[Data items]

◆ ◆ ◆

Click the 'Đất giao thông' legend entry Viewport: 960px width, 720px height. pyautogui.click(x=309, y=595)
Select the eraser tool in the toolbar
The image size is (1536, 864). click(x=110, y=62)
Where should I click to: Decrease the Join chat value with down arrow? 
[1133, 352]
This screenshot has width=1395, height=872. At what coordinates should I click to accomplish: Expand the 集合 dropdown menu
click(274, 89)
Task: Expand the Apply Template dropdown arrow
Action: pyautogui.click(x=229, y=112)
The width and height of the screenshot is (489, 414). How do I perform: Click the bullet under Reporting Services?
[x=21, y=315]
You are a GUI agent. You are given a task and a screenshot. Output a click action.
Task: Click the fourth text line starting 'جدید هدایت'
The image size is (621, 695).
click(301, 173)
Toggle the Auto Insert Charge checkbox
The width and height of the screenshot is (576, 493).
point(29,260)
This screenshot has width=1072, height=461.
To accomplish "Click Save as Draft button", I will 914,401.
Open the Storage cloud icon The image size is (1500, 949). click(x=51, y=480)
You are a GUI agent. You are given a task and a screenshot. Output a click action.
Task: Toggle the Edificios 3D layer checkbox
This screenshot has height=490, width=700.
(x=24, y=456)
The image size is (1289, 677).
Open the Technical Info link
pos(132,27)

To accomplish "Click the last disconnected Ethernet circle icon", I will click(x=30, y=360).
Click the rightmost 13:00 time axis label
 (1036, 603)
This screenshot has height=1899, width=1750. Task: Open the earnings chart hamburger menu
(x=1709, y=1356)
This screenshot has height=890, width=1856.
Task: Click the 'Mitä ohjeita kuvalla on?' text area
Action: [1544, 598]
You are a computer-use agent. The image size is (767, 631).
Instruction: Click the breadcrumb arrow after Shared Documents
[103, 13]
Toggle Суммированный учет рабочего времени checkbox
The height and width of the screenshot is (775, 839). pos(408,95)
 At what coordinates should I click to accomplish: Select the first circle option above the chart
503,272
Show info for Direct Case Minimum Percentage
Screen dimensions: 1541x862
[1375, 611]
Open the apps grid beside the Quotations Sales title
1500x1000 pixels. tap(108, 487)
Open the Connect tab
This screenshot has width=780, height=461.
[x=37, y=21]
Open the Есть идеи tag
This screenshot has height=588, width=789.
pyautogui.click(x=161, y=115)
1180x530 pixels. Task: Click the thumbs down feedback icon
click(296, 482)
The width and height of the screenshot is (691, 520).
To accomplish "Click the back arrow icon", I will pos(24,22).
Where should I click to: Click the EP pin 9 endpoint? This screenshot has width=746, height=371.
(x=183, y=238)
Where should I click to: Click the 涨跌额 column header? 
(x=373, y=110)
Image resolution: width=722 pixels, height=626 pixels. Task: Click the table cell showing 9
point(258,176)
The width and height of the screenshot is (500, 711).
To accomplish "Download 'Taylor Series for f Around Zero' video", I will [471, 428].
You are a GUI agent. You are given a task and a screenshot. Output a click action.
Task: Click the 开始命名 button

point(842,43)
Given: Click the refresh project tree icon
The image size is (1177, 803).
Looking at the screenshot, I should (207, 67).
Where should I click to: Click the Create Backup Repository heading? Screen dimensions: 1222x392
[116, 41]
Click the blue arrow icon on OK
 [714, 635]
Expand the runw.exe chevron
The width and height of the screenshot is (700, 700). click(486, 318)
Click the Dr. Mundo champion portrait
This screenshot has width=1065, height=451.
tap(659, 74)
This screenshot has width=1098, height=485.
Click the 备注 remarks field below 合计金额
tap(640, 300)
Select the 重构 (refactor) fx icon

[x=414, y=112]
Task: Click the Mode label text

◆ ◆ ◆

= Exercise directions =
Return the lines above, from the one containing "1180x530 pixels. Task: Click" to the end, exactly as they stand.

= Expected answer =
1180x530 pixels. Task: Click the thumbs down feedback icon
click(296, 482)
The width and height of the screenshot is (691, 520).
To accomplish "Click the back arrow icon", I will pos(24,22).
Where should I click to: Click the EP pin 9 endpoint? This screenshot has width=746, height=371.
(x=183, y=238)
Where should I click to: Click the 涨跌额 column header? 
(x=373, y=110)
Image resolution: width=722 pixels, height=626 pixels. Task: Click the table cell showing 9
point(258,176)
The width and height of the screenshot is (500, 711).
To accomplish "Download 'Taylor Series for f Around Zero' video", I will [471, 428].
You are a GUI agent. You are given a task and a screenshot. Output a click action.
Task: Click the 开始命名 button

point(842,43)
Given: Click the refresh project tree icon
The image size is (1177, 803).
Looking at the screenshot, I should (207, 67).
Where should I click to: Click the Create Backup Repository heading? Screen dimensions: 1222x392
[116, 41]
Click the blue arrow icon on OK
 [714, 635]
Expand the runw.exe chevron
The width and height of the screenshot is (700, 700). click(486, 318)
Click the Dr. Mundo champion portrait
This screenshot has width=1065, height=451.
tap(659, 74)
This screenshot has width=1098, height=485.
Click the 备注 remarks field below 合计金额
tap(640, 300)
Select the 重构 (refactor) fx icon

[x=414, y=112]
Task: Click the Mode label text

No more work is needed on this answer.